The document outlines the nine interdependent tracks that will identify initiatives for the Summit, each supported by a coalition led by governments, civil society, the UN and other international organizations. These are:
* The Mitigation Strategy track that will focus on major emitters, led by Japan and Chile, with support from UNFCCC Executive Secretary Patricia Espinosa, UN Development Programme (UNDP) Administrator Achim Steiner and Vice-Chair of the Board of the UN Global Compact, Paul Polman;
* The Social and Political Drivers track that will focus on issues cutting across all other tracks, including health and just transition, and consider gender, climate and security and others, led by Peru and Spain, with support from the UN Department of Economic and Social Affairs (DESA), the International Labour Organization (ILO) and the World Health Organization (WHO);
* The Youth and Mobilization track that will streamline youth’s participation across all the tracks, led by the Marshall Islands and Ireland, with support from the UN Secretary-General’s Envoy on Youth;
* The Energy Transition track that will focus on accelerating energy transition, including by boosting renewable energy, energy efficiency, energy storage, access and innovation, and mobilizing investments for the transition, led by Denmark and Ethiopia and supported by Sustainable Energy for All (SEforAll);
* The Resilience and Adaptation track that will focus on integrating climate risks into public and private sector decision making to ensure food, water and job sustainability, prevent disasters and enable post-disaster recovery, led by Egypt and the UK, with support from UNDP;
* The Nature-based Solutions track, addressing forests and land-based ecosystems, smart agriculture and food systems, and regenerating life in rivers, lakes and oceans, led by China and New Zealand, with support from the UN Environment Programme (UNEP) and David Nabarro, Strategic Director of Skills, Systems and Synergies for Sustainable Development;
* The Infrastructure, Cities and Local Government track, focusing on scaling commitments related to low-emission and resilient infrastructure, led by Turkey and Kenya, with support from the UN Human Settlements Programme (UN-Habitat);
* The Climate Finance and Carbon Pricing track that will focus on delivering on the existing commitments of providing USD 100 billion annually by 2020 for mitigation and adaptation, led by France, Jamaica and Qatar, with support from the World Bank; and
* The Industry track, focusing on stronger commitments from hard-to-abate sectors, led by India and Sweden, with support from World Economic Forum (WEF).

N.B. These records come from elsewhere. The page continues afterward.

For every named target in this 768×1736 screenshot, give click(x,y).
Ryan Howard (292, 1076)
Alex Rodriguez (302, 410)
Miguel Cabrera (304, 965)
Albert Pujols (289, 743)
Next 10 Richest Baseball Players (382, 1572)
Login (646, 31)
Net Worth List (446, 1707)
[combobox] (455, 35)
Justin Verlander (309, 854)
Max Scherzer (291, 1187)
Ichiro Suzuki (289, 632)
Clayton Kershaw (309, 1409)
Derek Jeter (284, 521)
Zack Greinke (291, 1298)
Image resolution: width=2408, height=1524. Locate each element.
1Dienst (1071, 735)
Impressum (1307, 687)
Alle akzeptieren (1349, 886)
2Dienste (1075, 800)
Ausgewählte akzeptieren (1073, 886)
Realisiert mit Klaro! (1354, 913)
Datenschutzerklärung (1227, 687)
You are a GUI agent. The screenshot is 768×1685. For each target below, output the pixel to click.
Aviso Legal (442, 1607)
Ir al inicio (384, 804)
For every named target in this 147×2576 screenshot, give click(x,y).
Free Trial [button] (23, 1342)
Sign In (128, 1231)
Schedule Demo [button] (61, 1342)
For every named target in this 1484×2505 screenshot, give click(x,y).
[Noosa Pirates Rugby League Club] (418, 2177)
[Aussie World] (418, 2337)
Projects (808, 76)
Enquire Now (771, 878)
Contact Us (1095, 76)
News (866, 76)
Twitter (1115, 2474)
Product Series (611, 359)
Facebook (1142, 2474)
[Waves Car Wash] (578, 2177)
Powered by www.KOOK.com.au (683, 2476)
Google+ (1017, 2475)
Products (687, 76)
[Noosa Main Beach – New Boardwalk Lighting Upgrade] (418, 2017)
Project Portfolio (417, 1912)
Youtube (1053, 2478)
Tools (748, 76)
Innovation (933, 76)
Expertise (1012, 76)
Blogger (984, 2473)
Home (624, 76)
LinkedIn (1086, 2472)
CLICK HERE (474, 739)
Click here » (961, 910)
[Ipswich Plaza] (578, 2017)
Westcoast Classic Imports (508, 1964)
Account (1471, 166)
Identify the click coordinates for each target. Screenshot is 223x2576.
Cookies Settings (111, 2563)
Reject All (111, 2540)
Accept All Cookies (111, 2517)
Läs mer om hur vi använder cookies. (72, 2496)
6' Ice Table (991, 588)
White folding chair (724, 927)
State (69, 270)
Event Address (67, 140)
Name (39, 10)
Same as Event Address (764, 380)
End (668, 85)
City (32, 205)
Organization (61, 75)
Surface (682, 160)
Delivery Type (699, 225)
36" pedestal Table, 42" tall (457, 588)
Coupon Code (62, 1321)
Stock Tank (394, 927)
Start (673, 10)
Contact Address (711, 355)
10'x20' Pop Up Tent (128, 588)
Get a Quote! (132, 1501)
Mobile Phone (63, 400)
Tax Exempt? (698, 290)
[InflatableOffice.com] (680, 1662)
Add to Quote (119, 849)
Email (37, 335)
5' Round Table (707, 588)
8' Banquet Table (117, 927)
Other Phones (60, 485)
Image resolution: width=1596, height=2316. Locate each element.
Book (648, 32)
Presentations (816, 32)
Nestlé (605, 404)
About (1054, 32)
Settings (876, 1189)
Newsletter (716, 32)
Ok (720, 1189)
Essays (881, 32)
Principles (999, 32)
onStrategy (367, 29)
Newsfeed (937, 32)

Benchmarks for selection criteria for the initiatives, the note reports, are based on: transformational impact; sustainable development co-benefits; replicability and scalability; measurability and implementability; and innovation and visibility.
The note outlines the tentative timeline and key dates for the Summit. The UN Secretary-General’s Special Envoy for the Summit, Luis Alfonso de Alba, and the nine coalitions will present an initial list of Summit outcomes on 30 April and a revised, longer list of outcomes on 15 May. The Special Envoy will then present the refined criteria for ambition on 15 June, in advance of a preparatory meeting for the Summit, which will convene in Abu Dhabi, United Arab Emirates (UAE), from 30 June 2019 to 1 July 2019. The meeting will include a presentation of a list of Summit outcomes, and provide the opportunity to select proposals to be presented at the Summit.
Summit events in or around UN Headquarters will take place from 21-22 September, and include presentations of the broader work of the coalitions’ initiatives. On 23 September, the day of the Summit, only the most ambitious proposals for climate action and implementation will be presented.
A Chair’s summary will capture the initiatives and commitments showcased at the Summit. Follow-up arrangements will track progress, ensure accountability and facilitate implementation of the Summit’s proposals. The 25th session of the Conference of the Parties (COP 25) to the UNFCCC will provide the first opportunity to review progress on commitments made at the Summit.